Аввакум не только сам “играет”, ища в себе и в тех жизненных ситуациях, в которые он попадал, комическое, несерьезное, как бы пустое, но приглашает и других “играть” — и, в частности, самого царя. В своей знаменитой четвертой челобитной царю он пишет: “Да и заплутаев тех (так называет он своих мучителей.—Д. Л.) бог простит, кои меня проклинали и стригли: рабу господню не подобает сваритися, но кротку быти ко всем. Не оне меня томят и мучат, но диявол наветом своим строил; а оне тово не знают и сами, что творят. Да уж, государь, пускай быти тому так! Положь то дело за игрушку! Мне то не досадно” (Памятники, с. 755—756).

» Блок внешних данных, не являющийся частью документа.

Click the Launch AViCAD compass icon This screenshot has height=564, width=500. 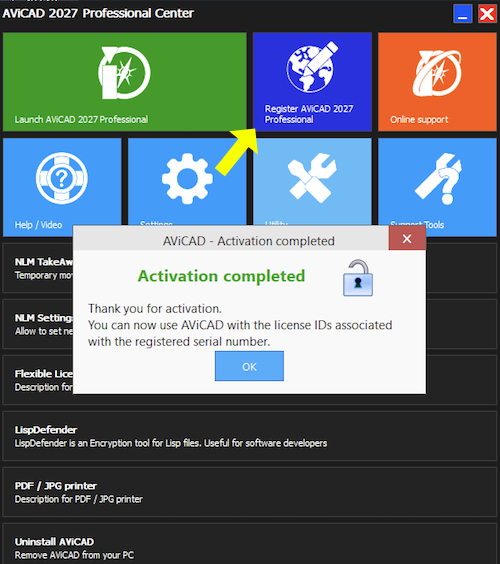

“Игрушка” предназначена для веселья, для смеха. Аввакум не только сам смеялся над своими мучениями и над своими мучителями — “клал их за игрушку”,— но, как бы желая добра своим врагам, предлагал им считать их собственное мучительство не более чем игрой.

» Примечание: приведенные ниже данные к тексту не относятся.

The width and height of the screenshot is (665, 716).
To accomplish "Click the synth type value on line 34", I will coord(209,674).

Смех, повторяю, был для Аввакума формой кроткого отношения к людям, как бы злы эти последние ни были к нему.
Кротость, а следовательно, и смех были жизненной позицией Аввакума. Он призывает к кроткой вере и к отсутствию всякой гордости и напыщенности: “Не наскочи, ни отскочи: так и благодать бывает тут. А аще, раздувше-ся, кинешся, опосле же, изнемогши, отвержешися. А аще с целомудрием, и со смиренною кротостию, и с любовию ко Христу, прося от него помощи, уповая на него во всем, подвигнешься о правде Евангельской: и тогда бог манием помогает ти и вся поспешествует ти во благо. Не ищи тогда глагол высокословных, но смиренномудрия… О Христове деле говори кротко и приветно, да же слово твое будет сладко, а не терпько” (там же, с. 772—773).

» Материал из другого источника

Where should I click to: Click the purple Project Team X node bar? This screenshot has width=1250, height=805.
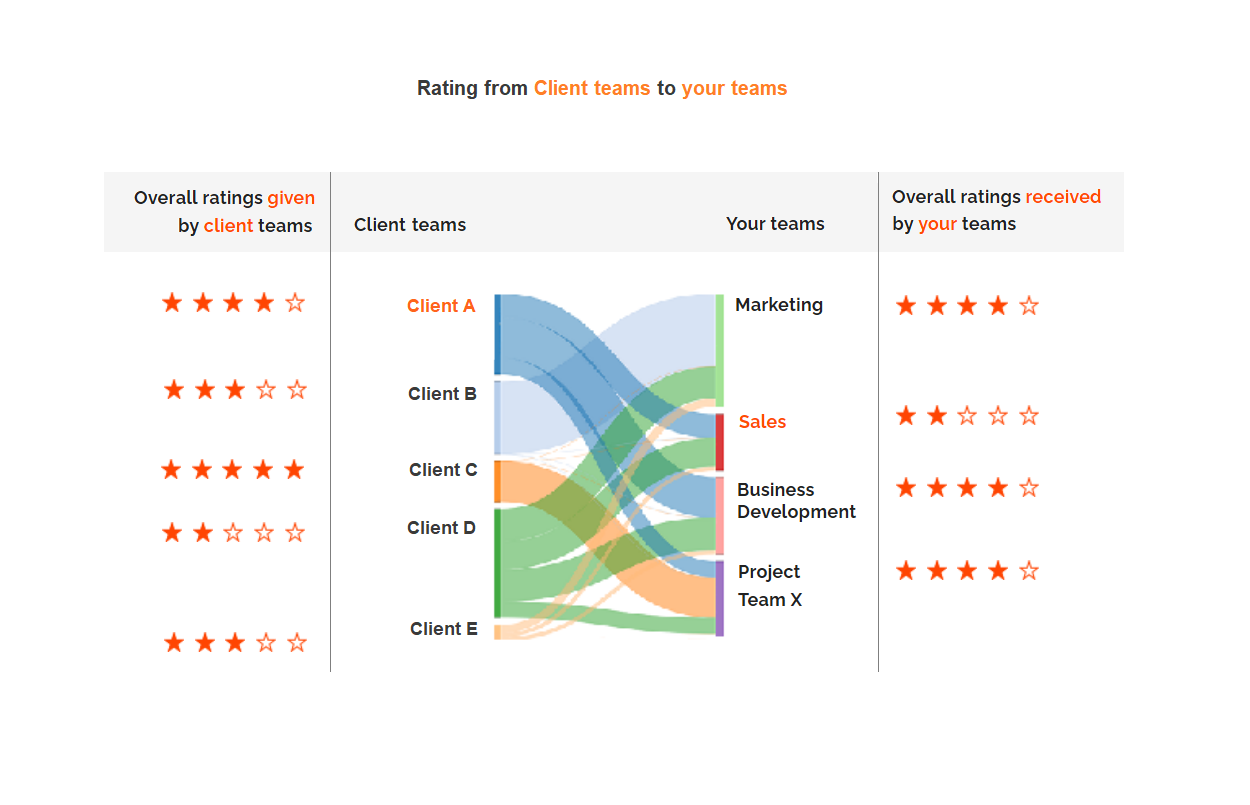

“Природный” русский язык Аввакума, на котором он писал, был языком кротким и приветным, не “высокословным”.
Знаменитое аввакумовское “просторечие”, “вякание”, “воркотня” были также в целом формой комического самоунижения, смеха, обращенного Аввакумом на самого себя. Это своеобразное юродство, игра в простеца.
Заключая свое “Обращение к Симеону” и приветствие всем “чтущим и послушающим” посылаемое “писание”, Аввакум так писал о себе и о своих писаниях: “Глуп веть я гораздо. Так, человеченко ничему негодной. Ворчу от болезни сердца своего” (там же, с. 576). А в другом сочинении: “Аз есмь ни ритор, ни фолософ, дидаскалства и логофетства неискусен, простец человек и зело исполнен неведения. Сказать, кому я подобен? Подобен я нищему человеку, ходящу по улицам града и по окошкам милостыню просящу. День той скончав и препитав домашних своих, на утро паки поволокся. Тако и аз, по вся дни волочась, сбираю и вам, питомникам церковным, предлагаю,— пускай, ядше, веселимся и живи будем. У богатова человека, царя Христа, из Евангелия ломоть хлеба выпрошу; у Павла апостола, у богатова гостя, ис полатей его хлеба крому выпрошу; у Златоуста, у торговова человека, кусок словес его получю; у Давыда царя и у Исаи пророков, у посадцких людей, по четвертине хлеба выпросил. Набрав кошел, да и вам даю, жителям в дому бога моего. Ну, еште на здоровье, питайтеся не мрите з голоду” (там же, с. 548).